Even in areas Russia has captured, resistance has continued, with Ukraine's leaders accusing Russian troops of firing on unarmed protesters in the occupied southern city of Kherson

A series of videos posted on social media and the messaging app Telegram showed citizens gathering in Kherson's "Freedom Square" protesting against Russia's recent seizure of the city.

Russian soldiers could be seen firing into the air, and video footage showing a bleeding elderly man being carried away, though local officials said there were no fatalities.

Away from the frontlines, diplomatic manoeuvring will continue this week with Mr Biden flying to Europe for talks with G7, EU and NATO leaders.

Western countries and allies are expected to shore up their united front, though possible additional steps to pressure Russia remain unclear.

Moscow has warned relations with Washington are "on the verge of rupture," after Mr Biden branded Mr Putin a "war criminal".

It said it was abandoning talks with Japan, aimed at reaching a post-World War II peace treaty, citing Tokyo's "openly hostile position".

Mr Zelensky has urged Europe to significantly dial up pressure on Moscow, saying the continent must cease all trade with Russia, but Germany has pushed back on a call for an EU embargo on Russian oil and gas.

At the Kremlin, spokesman Dmitry Peskov warned such an embargo would "have a very serious impact on the world energy market", where oil prices are already sky-high.

With the war edging closer to a stalemate, Mr Zelensky has also appealed to China, urging it to "play an important role in" ending the conflict.

The war has displaced around 10 million Ukrainians, with around a third becoming refugees, according to the UN, and sparked fears of famine elsewhere because Russia and Ukraine are both major agricultural exporters.

Signs of Ukrainian forces 'going on the offensive' - Pentagon

Ukraine forces have reversed the battlefield momentum against invading Russians in some areas to reclaim ground in recent days, the Pentagon has said.

The Ukrainians are "in places and at times going on an offensive," particularly in the south of the country, US Defense Department spokesman John Kirby told CNN.

"They are going after Russians and pushing them out of places where the Russians have been in the past," he said, particularly in Mykolaiv.

"We have seen this now increase over the last few days."

Mr Kirby said he could not confirm reports from Ukrainian officials that they had retaken at least one town and expect to take more in coming days.

But it would be "consistent with the kind of fighting and the kinds of capabilities we have seen the Ukrainians use," he said.

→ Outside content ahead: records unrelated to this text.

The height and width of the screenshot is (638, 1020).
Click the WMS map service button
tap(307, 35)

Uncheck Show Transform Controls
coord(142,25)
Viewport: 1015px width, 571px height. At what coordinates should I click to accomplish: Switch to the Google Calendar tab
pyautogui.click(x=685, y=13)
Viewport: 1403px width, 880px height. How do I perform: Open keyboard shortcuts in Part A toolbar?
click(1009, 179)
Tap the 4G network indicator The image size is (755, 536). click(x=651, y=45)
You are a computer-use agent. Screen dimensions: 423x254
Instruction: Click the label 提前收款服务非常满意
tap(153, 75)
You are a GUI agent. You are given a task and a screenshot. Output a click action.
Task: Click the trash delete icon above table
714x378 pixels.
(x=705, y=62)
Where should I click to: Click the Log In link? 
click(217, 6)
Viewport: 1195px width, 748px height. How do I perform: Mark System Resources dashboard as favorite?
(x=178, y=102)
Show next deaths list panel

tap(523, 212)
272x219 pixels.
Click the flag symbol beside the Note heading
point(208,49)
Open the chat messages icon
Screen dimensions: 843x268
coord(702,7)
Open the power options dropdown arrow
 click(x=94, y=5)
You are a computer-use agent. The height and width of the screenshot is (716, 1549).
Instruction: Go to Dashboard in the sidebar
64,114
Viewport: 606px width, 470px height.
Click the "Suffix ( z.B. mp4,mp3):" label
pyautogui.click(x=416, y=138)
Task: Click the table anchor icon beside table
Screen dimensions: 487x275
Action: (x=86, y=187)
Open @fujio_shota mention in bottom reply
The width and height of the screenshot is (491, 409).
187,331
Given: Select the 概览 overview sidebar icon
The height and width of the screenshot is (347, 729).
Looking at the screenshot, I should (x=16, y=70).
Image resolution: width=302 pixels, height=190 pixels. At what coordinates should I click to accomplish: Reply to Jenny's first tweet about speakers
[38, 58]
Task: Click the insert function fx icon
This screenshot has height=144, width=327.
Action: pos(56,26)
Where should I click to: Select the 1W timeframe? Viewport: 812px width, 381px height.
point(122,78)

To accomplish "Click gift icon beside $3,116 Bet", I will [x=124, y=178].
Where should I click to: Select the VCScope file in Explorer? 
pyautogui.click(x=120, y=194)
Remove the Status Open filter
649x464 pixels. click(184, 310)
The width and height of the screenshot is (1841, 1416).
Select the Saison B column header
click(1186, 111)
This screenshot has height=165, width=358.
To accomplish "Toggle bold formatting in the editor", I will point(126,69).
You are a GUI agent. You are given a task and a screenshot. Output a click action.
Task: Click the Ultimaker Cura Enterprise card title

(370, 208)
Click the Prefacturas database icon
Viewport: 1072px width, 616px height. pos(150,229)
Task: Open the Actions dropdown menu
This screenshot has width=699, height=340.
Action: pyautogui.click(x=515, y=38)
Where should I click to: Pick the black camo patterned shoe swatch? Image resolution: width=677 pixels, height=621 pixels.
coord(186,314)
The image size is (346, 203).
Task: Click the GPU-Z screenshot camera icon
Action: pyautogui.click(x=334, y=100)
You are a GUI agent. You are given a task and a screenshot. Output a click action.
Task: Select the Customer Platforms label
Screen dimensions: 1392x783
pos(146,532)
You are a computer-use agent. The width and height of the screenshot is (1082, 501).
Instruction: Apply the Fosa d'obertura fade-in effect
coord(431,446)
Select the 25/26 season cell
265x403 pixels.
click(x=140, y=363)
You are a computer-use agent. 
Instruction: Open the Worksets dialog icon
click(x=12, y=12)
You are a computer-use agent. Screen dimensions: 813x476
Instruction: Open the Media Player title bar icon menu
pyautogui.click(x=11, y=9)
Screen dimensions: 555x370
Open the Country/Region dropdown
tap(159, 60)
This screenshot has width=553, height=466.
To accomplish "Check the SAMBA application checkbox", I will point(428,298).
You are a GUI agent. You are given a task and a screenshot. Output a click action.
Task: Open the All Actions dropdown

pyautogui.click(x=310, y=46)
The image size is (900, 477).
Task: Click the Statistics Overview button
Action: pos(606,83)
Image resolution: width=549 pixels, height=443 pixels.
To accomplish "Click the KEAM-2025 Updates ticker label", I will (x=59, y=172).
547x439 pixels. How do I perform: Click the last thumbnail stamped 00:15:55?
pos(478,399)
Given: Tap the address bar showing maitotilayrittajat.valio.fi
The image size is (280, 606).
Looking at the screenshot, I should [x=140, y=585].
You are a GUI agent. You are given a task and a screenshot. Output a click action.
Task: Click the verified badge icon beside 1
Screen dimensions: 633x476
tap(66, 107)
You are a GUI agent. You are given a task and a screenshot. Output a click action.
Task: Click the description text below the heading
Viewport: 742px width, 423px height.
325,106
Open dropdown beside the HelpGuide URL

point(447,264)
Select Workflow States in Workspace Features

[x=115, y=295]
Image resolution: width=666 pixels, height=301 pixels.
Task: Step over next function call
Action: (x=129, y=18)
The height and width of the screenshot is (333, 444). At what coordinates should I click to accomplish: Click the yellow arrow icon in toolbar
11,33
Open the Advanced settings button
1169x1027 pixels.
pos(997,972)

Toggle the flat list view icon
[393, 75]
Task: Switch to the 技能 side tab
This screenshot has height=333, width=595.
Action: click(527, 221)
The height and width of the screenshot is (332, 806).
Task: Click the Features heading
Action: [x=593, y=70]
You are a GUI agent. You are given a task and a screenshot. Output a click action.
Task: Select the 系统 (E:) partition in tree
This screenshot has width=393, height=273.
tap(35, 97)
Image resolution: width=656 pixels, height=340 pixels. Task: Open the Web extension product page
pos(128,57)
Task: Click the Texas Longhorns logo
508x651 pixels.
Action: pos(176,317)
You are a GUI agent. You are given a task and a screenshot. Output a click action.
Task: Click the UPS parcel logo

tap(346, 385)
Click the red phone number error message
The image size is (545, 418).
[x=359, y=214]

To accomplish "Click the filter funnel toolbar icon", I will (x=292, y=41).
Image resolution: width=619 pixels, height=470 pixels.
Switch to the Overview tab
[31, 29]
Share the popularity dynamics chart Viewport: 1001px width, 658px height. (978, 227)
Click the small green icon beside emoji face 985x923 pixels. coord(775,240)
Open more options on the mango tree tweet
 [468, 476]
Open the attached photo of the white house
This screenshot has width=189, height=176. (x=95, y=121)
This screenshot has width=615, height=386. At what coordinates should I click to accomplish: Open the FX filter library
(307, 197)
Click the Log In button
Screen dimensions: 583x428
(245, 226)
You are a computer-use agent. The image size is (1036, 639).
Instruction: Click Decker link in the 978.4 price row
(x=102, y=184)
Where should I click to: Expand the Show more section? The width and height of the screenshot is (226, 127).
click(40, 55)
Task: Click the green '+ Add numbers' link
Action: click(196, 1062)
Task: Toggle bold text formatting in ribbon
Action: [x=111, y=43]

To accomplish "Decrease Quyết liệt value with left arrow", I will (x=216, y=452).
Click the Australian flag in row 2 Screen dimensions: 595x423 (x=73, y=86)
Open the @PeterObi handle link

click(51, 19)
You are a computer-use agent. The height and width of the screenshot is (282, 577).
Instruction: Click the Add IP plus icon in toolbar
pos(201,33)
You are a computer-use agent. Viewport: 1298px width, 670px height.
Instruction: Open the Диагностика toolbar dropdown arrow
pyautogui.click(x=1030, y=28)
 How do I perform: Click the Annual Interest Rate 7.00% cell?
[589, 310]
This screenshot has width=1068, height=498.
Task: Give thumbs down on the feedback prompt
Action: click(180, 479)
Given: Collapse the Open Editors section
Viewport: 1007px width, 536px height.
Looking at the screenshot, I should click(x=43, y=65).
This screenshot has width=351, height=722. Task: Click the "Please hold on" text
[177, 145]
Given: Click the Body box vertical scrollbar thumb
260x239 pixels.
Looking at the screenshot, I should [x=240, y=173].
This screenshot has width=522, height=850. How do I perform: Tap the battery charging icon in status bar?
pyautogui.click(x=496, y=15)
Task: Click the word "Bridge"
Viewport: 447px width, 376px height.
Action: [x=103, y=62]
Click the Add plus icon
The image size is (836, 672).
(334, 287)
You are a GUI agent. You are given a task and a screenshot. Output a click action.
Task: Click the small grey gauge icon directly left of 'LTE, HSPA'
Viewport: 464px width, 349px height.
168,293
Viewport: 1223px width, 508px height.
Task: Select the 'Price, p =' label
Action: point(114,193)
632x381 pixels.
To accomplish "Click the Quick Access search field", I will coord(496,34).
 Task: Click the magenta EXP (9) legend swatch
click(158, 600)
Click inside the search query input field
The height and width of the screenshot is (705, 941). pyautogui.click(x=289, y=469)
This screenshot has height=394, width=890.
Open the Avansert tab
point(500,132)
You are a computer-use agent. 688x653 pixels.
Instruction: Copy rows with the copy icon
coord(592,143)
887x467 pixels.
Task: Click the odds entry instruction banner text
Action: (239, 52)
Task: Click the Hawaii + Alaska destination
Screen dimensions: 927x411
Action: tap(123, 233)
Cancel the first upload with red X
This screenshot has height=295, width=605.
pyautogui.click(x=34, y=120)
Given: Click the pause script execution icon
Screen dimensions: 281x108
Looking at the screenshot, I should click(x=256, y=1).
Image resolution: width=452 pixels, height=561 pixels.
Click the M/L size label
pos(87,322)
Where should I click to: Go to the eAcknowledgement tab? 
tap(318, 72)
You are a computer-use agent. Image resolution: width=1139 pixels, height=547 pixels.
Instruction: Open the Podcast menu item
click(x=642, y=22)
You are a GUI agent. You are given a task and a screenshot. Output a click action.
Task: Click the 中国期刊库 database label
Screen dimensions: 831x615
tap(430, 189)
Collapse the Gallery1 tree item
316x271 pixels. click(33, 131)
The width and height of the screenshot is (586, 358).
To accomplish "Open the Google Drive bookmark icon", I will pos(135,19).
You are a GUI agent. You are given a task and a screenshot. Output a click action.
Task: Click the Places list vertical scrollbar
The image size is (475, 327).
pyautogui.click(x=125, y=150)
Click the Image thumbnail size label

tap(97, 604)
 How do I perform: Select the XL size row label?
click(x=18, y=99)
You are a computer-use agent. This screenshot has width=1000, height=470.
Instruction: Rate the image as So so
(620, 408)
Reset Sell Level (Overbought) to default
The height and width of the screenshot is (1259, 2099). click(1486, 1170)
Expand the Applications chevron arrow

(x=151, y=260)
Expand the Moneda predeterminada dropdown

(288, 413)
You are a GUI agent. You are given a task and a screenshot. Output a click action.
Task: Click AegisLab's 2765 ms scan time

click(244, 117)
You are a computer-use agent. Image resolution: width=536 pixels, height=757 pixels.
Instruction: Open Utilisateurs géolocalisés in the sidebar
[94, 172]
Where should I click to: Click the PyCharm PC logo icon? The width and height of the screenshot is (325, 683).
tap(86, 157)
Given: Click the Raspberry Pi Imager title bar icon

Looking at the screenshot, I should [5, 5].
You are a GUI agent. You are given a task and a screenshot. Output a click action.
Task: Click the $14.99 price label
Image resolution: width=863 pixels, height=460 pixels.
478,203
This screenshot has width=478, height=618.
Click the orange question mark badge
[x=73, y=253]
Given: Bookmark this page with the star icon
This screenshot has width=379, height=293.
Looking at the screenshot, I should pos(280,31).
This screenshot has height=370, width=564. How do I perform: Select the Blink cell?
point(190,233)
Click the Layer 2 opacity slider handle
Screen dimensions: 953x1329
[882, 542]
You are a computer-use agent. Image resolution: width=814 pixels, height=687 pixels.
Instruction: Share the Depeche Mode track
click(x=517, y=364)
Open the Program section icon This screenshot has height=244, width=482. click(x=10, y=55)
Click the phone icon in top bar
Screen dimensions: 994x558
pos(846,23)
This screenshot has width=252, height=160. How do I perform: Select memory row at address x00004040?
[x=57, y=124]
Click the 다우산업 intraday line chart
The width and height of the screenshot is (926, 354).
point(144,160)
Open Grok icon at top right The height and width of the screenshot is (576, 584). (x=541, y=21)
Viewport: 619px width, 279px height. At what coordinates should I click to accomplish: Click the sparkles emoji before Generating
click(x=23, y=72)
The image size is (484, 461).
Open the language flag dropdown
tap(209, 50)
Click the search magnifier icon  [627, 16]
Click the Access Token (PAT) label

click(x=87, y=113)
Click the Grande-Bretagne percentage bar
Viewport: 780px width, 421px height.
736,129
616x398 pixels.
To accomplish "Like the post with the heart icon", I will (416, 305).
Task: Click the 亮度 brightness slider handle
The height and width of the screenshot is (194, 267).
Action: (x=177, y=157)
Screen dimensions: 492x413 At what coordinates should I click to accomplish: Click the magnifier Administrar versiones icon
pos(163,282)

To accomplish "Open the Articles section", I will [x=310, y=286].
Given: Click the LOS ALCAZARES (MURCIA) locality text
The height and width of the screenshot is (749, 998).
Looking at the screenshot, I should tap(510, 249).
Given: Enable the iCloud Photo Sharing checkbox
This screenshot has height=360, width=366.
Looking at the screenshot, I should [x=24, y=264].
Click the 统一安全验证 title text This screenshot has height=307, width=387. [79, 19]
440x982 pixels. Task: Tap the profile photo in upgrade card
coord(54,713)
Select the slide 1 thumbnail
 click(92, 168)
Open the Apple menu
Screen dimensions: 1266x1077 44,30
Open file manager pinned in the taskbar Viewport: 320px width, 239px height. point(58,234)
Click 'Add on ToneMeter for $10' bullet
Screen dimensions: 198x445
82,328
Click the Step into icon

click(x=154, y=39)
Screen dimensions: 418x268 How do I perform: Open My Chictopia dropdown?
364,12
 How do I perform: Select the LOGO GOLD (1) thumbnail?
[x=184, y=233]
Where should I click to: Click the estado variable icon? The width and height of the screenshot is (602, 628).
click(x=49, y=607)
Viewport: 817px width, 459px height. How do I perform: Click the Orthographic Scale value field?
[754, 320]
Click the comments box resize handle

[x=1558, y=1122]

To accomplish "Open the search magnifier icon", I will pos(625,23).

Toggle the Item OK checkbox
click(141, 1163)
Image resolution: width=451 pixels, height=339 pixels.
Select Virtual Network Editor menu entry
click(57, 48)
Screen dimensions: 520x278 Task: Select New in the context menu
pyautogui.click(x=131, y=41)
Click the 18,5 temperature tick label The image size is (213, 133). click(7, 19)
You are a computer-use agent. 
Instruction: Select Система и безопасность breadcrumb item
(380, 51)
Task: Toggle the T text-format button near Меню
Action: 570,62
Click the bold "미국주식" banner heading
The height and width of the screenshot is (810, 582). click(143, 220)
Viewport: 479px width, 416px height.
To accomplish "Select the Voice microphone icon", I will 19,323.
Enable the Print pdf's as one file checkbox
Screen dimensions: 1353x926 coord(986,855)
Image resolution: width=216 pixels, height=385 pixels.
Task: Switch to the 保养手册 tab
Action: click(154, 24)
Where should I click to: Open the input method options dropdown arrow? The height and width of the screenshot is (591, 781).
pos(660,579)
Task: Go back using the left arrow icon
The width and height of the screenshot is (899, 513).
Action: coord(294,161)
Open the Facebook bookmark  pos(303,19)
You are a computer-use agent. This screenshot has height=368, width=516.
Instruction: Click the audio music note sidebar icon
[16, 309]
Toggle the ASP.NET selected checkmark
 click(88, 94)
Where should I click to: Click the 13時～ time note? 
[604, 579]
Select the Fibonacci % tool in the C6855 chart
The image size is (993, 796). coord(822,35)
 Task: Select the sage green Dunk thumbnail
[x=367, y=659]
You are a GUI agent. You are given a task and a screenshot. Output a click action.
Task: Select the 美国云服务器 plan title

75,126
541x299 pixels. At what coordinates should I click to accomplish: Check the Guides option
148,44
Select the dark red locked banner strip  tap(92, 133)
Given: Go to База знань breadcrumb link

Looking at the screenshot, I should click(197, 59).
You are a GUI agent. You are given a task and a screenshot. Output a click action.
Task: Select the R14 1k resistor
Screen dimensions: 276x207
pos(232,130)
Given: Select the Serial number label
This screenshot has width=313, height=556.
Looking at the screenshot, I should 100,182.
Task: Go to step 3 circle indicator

As for the Russians, he echoed Western analysts who have said the invading forces have become bogged down.

"They are running out of fuel. They're running out of food. They are not integrating their operations in a joint manner the way you would think a modern military would," Mr Kirby said.

He said Russian commanders "aren't necessarily talking to one another," and that there were communication problems between air and ground forces.

In some cases the Russian fighters have had to resort to using cellphones to communicate with each other.

The Russians are "frustrated" and "stalled," he said, citing the fact Moscow's forces have failed to take control of population centers beyond two areas around Kherson and Melitopol in the south.

"They are slowed. And some of that... is due to their own ineptitude."

The Chairman of the Ukraine Centre for Defence Reform said he believes Russia "will have no chance to win the war."

Oleksandr Danylyuk said Ukraine's goal is to "change the regime in Russia" and stop the invasion, which he said his country will do.

Speaking on Prime Time from the capital Kyiv, he said winning the war was one way out of the conflict and he claimed that Ukraine has "ten time less causalities than Russia."

Mr Danylyuk said what Russia is doing "is completely illegal" according to the international law and he has accused Moscow of a "violation of all of the international security system built after the end of the Second World War."

He said Vladimir Putin is trying "to force Ukraine to capitulate and to sign some agreements to recognise that Russia has a right to change Ukrainian territorial integrity and to undermine Ukrainian sovereignty."